> _ORDEM DE SERVIÇO 1_
De acordo com o trecho, até quantos recém-nascidos por dia um litro de leite doado pode alimentar?
> _ORDEM DE SERVIÇO 2_
Edite a parte do trecho que se abre com as palavras "8) Leite materno" e se fecha com "dieta pelo prematuro.", reescrevendo-a com "terapia com colostro" no lugar de "colostroterapia".

+++ TRECHO

8) Leite materno é ainda mais necessário
O médico e professor Colvero afirma que o leite materno é uma das principais ferramentas no tratamento de um prematuro. Por isso, inicia-se precocemente a administração de gotas de colostro, leite produzido na primeira fase da amamentação, na boca dos bebês. A técnica chama-se colostroterapia, que não está relacionada especificamente à nutrição, mas sim à estimulação da imunidade do prematuro, explica Denise Leão Suguitani, que também é nutricionista e atuou por anos em UTI Neonatal.
Bebês menores de 34 semanas ainda têm dificuldade para sugar, respirar e deglutir. Então, eles geralmente precisam ficar um tempo ganhando leite materno por sonda nasogástrica. As duas medidas, segundo Colvero, ajudam na redução de infecção e melhoram a tolerância da dieta pelo prematuro.
A fundadora ONG Prematuridade.com chama a atenção para outro ponto: a doação de leite materno. De acordo com a Secretaria da Saúde do RS, um litro de leite doado pode alimentar até 10 recém-nascidos por dia, pois, dependendo do peso da criança, um mililitro por mamada já é o suficiente para a nutrição. A pasta afirma que, atualmente, 10 bancos de leite compõem a Rede gaúcha de Bancos de Leite Humano — que são responsáveis por coletar, processar e distribuir o alimento a bebês prematuros e de baixo peso. A lista com os endereços pode ser conferida por meio deste link.
9) Licença-maternidade estendida
Em março deste ano, o Instituto Nacional do Seguro Social (INSS) ampliou a duração do benefício do salário-maternidade para todas as mulheres que sejam seguradas pela Previdência. A medida se aplica quando a mãe e/ou o recém-nascido precisa de internação hospitalar por mais de 14 dias em decorrência de complicações médicas relacionadas ao parto.
Assim, o salário-maternidade será pago durante todo o período de internação e por mais 120 dias (tempo padrão de licença). Para solicitar a prorrogação do salário-maternidade, a assegurada empregada deve encaminhar o requerimento diretamente ao empregador. Já trabalhadoras asseguradas sem vínculo empregatício, como autônomas e empresárias, precisam requerer o benefício pela Central 135, por meio do protocolo do serviço de "Solicitar prorrogação de Salário-Maternidade". Em caso de internação superior a 30 dias, a mãe segurada deverá solicitar sua prorrogação a cada período de 30 dias.

++++++
+++ DADOS FORNECIDOS

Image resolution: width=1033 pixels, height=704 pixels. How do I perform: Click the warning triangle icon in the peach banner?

++++++
+++ DADOS FORNECIDOS

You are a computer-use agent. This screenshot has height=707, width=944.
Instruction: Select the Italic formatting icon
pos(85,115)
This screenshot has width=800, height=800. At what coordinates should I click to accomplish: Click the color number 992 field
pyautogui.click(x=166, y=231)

++++++
+++ DADOS FORNECIDOS

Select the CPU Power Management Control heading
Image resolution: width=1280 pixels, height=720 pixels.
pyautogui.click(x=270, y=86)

++++++

> _RESPOSTA 1_
Até 10 recém-nascidos por dia.

> _RESPOSTA 2_
8) Leite materno é ainda mais necessário
O médico e professor Colvero afirma que o leite materno é uma das principais ferramentas no tratamento de um prematuro. Por isso, inicia-se precocemente a administração de gotas de colostro, leite produzido na primeira fase da amamentação, na boca dos bebês. A técnica chama-se terapia com colostro, que não está relacionada especificamente à nutrição, mas sim à estimulação da imunidade do prematuro, explica Denise Leão Suguitani, que também é nutricionista e atuou por anos em UTI Neonatal.
Bebês menores de 34 semanas ainda têm dificuldade para sugar, respirar e deglutir. Então, eles geralmente precisam ficar um tempo ganhando leite materno por sonda nasogástrica. As duas medidas, segundo Colvero, ajudam na redução de infecção e melhoram a tolerância da dieta pelo prematuro.